Japan's oil prices have plunged from record highs after the government injected a massive budget subsidy, aiming to control the energy price crisis caused by the Middle East war. 

Gasoline prices in Japan are set to drop significantly after the government rushed to inject subsidies to curb the sharp price surge caused by the impact of the Iran war.

Data from Japan's Ministry of Economy, Trade and Industry shows the average retail price of gasoline has fallen to 177.70 yen per liter from a record high of 190.80 yen the previous week, marking the first decline in six weeks.

This decline follows the government's reinstatement of oil price subsidies, aiming to keep prices near 170 yen per liter amid concerns that rising living costs would affect people nationwide.

This week, the government provided subsidies of up to 30.20 yen per liter and plans to increase this to 48.10 yen per liter next week—the highest since the program started in 2022—reflecting a heavy budget burden.

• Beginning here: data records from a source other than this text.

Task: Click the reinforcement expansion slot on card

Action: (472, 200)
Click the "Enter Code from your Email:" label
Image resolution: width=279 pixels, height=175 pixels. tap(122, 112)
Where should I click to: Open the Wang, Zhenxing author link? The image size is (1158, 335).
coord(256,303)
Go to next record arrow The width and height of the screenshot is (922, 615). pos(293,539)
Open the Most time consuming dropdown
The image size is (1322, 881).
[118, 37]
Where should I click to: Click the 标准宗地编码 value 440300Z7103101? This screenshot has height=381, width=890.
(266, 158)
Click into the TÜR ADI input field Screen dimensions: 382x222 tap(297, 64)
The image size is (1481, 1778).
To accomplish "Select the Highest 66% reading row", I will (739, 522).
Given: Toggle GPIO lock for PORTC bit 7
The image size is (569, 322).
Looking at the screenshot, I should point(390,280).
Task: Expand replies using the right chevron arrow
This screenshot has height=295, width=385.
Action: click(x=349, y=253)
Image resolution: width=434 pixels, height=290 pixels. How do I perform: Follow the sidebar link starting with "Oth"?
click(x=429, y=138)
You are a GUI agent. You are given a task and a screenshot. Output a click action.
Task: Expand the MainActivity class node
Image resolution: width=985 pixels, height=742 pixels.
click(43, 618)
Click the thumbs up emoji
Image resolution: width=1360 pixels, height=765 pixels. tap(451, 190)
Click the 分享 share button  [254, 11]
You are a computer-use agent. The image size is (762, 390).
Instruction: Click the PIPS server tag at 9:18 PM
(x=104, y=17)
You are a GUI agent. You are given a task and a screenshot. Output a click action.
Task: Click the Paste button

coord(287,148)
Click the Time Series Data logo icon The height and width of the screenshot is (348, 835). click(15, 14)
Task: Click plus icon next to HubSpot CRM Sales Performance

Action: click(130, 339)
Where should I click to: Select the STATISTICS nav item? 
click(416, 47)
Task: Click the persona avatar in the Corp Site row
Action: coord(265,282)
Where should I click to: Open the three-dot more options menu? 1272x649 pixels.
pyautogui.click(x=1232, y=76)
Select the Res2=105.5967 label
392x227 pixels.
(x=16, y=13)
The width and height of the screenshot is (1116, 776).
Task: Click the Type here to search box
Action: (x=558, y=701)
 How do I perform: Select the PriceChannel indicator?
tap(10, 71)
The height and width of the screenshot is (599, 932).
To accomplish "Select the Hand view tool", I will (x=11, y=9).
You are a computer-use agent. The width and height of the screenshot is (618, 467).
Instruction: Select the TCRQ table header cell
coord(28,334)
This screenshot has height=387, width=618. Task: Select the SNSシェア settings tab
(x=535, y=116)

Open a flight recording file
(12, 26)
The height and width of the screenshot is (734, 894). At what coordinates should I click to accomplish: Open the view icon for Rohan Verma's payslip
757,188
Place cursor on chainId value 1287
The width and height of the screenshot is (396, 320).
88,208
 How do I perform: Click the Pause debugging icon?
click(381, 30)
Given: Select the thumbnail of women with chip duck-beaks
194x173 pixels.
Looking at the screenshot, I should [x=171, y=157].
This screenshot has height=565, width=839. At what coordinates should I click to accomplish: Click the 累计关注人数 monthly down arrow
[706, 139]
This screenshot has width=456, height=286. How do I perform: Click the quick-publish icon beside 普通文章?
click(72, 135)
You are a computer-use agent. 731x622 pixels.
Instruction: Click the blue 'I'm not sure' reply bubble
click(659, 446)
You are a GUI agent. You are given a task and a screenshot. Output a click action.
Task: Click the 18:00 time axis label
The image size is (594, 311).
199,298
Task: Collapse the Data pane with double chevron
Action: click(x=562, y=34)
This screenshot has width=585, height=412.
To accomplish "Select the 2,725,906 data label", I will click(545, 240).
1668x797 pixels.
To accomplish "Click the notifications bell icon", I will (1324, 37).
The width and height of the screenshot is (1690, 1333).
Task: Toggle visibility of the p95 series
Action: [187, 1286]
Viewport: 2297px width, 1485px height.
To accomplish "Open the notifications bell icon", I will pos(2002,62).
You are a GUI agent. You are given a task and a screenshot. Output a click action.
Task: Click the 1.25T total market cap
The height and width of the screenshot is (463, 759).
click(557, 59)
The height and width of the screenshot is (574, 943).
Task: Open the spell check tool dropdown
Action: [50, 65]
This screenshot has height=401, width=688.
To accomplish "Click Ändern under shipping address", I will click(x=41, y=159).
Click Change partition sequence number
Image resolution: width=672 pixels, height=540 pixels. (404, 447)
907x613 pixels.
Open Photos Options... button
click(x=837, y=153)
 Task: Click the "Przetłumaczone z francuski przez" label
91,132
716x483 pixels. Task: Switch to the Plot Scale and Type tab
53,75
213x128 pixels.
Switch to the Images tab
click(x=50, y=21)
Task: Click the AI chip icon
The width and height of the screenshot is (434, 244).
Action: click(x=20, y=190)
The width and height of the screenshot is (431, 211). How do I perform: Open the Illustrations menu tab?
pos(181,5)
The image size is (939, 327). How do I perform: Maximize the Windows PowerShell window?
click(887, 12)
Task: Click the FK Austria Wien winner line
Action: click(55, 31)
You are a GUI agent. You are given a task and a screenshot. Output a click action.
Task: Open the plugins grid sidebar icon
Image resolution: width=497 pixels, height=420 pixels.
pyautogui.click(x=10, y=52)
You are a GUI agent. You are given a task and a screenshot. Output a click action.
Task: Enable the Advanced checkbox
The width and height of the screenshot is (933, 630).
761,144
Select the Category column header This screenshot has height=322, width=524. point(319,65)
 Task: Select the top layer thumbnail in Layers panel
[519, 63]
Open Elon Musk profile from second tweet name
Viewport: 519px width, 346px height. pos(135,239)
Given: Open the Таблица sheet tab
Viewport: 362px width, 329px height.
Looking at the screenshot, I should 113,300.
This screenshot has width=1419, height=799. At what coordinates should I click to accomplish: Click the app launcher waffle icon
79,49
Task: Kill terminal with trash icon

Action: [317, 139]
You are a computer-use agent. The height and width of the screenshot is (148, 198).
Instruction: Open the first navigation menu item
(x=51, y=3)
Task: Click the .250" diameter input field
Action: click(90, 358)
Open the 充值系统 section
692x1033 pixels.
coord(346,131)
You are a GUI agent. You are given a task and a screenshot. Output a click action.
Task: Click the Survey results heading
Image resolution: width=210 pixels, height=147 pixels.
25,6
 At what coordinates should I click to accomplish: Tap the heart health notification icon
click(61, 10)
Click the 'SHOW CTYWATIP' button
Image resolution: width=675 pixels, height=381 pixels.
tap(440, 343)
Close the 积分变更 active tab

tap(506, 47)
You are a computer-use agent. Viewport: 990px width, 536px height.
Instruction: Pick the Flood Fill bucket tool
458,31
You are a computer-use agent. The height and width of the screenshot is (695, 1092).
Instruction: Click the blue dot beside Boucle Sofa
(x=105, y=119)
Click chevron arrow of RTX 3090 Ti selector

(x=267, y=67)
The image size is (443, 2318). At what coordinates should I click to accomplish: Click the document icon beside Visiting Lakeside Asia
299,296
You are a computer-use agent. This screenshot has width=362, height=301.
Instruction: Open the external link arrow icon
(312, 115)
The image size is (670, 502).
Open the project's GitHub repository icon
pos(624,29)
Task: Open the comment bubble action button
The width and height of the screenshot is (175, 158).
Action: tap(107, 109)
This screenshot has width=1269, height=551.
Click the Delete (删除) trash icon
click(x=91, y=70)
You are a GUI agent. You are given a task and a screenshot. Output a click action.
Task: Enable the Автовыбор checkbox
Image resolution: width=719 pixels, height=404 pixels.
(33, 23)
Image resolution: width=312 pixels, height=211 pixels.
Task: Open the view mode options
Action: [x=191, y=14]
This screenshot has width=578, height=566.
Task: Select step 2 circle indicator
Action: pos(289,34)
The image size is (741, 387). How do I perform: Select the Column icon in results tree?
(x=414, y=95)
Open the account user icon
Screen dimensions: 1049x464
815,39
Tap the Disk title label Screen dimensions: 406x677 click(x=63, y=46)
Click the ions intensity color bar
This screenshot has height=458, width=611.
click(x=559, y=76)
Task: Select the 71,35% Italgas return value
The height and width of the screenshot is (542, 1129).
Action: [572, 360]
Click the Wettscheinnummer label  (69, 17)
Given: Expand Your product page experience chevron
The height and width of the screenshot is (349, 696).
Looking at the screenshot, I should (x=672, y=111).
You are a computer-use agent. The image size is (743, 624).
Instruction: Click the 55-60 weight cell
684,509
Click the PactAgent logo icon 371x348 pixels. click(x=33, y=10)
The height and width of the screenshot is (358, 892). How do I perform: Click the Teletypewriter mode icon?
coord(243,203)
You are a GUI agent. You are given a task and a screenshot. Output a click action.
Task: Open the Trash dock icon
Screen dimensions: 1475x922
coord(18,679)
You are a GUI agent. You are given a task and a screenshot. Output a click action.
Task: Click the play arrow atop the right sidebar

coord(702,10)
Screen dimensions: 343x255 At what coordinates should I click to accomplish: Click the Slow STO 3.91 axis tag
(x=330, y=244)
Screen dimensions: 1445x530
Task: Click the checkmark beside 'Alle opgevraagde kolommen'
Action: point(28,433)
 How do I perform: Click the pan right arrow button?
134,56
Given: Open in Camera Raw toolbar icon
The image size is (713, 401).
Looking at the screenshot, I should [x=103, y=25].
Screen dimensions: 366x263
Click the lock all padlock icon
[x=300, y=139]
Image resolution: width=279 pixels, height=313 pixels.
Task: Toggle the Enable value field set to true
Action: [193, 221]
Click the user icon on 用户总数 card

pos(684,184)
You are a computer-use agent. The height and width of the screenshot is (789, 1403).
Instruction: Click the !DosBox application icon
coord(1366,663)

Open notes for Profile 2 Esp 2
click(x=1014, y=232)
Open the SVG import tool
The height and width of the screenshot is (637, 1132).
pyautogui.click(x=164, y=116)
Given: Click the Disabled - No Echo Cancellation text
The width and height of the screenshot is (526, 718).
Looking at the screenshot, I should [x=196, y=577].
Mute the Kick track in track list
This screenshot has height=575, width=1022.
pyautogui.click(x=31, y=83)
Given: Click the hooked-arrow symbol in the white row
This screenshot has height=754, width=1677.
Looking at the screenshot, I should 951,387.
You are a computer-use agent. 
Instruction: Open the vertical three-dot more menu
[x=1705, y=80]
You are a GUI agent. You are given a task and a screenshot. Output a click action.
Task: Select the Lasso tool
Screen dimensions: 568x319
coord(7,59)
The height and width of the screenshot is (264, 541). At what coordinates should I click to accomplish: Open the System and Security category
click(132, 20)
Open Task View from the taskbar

Meanwhile, the Cabinet approved the use of 794.8 billion yen in reserve funds to support energy prices, hoping to mitigate the impact of continuously rising oil costs.

Reports also indicate that oil prices have dropped in 46 out of 47 prefectures across the country, showing clear results from government measures.

Besides gasoline, diesel prices have also fallen by 12.40 yen to 166 yen per liter, while kerosene for household use decreased by 154 yen to 2,620 yen per 18 liters.

However, officials have not specified when the subsidy measures will end, amid concerns that stopping them could trigger a sharp rebound in oil prices and further strain household expenses.